Nothing but the lines from the one containing "Task: Switch to the Da Contattare tab" through the one containing "Open attachment checkmark", both included, should be given again, each exactly as written below.

------ MATERIAL PROVIDED

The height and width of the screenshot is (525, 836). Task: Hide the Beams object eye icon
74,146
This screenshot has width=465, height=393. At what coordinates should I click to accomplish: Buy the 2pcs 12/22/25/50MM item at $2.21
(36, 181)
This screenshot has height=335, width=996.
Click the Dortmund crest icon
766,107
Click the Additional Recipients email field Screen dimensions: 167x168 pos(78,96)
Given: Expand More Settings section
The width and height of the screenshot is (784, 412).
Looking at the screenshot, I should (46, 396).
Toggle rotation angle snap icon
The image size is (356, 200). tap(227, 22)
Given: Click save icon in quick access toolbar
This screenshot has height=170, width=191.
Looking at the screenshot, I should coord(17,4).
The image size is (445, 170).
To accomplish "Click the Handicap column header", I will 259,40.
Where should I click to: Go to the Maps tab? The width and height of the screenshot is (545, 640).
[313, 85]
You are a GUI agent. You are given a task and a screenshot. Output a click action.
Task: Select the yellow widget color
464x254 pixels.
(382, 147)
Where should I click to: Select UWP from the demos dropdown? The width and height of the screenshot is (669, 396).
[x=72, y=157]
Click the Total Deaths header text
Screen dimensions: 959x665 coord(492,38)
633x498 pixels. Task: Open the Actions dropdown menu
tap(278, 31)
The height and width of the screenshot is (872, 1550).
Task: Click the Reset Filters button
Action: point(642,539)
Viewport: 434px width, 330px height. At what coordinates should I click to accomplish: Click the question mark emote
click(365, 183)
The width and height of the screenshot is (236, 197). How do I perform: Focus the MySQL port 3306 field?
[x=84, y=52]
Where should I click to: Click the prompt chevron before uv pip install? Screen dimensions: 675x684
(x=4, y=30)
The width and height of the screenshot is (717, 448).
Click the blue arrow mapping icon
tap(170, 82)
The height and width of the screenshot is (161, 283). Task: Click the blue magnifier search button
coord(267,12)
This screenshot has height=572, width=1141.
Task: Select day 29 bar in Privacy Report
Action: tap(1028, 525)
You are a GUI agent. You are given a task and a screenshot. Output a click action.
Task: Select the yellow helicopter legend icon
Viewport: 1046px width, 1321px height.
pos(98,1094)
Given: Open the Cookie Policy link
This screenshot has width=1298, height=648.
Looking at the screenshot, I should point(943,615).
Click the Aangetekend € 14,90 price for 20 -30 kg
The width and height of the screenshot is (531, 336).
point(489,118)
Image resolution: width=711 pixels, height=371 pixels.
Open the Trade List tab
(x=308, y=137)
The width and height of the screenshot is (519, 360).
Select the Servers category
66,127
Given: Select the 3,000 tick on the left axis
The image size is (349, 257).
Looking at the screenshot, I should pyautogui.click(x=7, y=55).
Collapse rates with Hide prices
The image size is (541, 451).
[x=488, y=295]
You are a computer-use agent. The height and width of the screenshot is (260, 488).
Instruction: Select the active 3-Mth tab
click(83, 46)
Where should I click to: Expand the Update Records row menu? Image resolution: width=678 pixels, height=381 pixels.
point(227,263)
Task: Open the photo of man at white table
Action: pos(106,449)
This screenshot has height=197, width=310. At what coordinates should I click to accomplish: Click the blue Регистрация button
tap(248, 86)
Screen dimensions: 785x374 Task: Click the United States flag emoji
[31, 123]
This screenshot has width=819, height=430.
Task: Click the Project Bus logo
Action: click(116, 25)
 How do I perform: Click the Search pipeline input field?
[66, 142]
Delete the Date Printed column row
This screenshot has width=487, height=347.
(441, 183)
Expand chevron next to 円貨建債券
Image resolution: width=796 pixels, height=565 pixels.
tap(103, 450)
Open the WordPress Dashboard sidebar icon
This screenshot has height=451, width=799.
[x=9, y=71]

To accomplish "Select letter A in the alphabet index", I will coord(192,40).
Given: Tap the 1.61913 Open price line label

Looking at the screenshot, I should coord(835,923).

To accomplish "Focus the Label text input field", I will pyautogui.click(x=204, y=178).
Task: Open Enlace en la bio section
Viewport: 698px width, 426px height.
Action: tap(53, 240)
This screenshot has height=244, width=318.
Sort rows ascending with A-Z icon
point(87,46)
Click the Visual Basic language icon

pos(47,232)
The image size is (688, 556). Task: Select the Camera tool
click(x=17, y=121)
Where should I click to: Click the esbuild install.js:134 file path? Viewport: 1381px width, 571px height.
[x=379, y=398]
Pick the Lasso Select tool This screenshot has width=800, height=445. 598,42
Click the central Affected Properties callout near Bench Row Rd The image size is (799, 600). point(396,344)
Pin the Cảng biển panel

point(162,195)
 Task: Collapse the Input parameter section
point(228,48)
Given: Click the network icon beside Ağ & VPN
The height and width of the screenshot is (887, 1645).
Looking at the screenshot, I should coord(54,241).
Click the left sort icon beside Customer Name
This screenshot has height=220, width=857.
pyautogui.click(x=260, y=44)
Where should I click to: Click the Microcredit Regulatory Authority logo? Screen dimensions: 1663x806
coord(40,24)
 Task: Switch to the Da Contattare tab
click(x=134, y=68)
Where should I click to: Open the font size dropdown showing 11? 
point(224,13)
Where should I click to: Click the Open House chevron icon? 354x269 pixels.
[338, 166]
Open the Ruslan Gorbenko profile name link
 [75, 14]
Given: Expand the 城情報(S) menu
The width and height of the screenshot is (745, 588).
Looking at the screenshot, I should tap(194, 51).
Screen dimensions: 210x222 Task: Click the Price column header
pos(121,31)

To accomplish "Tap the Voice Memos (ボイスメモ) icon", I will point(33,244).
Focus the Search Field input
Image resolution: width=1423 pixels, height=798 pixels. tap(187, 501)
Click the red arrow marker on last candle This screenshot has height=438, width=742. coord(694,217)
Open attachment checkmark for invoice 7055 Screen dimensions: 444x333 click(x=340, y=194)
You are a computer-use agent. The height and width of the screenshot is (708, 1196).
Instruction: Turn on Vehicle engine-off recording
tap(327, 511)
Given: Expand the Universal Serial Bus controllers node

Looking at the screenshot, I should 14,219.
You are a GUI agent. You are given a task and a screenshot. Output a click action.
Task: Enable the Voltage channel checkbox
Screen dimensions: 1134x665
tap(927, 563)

------------

* TASK OUTPUT
 Task: Switch to the Da Contattare tab
click(x=134, y=68)
Where should I click to: Open the font size dropdown showing 11? 
point(224,13)
Where should I click to: Click the Open House chevron icon? 354x269 pixels.
[338, 166]
Open the Ruslan Gorbenko profile name link
 [75, 14]
Given: Expand the 城情報(S) menu
The width and height of the screenshot is (745, 588).
Looking at the screenshot, I should tap(194, 51).
Screen dimensions: 210x222 Task: Click the Price column header
pos(121,31)

To accomplish "Tap the Voice Memos (ボイスメモ) icon", I will point(33,244).
Focus the Search Field input
Image resolution: width=1423 pixels, height=798 pixels. tap(187, 501)
Click the red arrow marker on last candle This screenshot has height=438, width=742. coord(694,217)
Open attachment checkmark for invoice 7055 Screen dimensions: 444x333 click(x=340, y=194)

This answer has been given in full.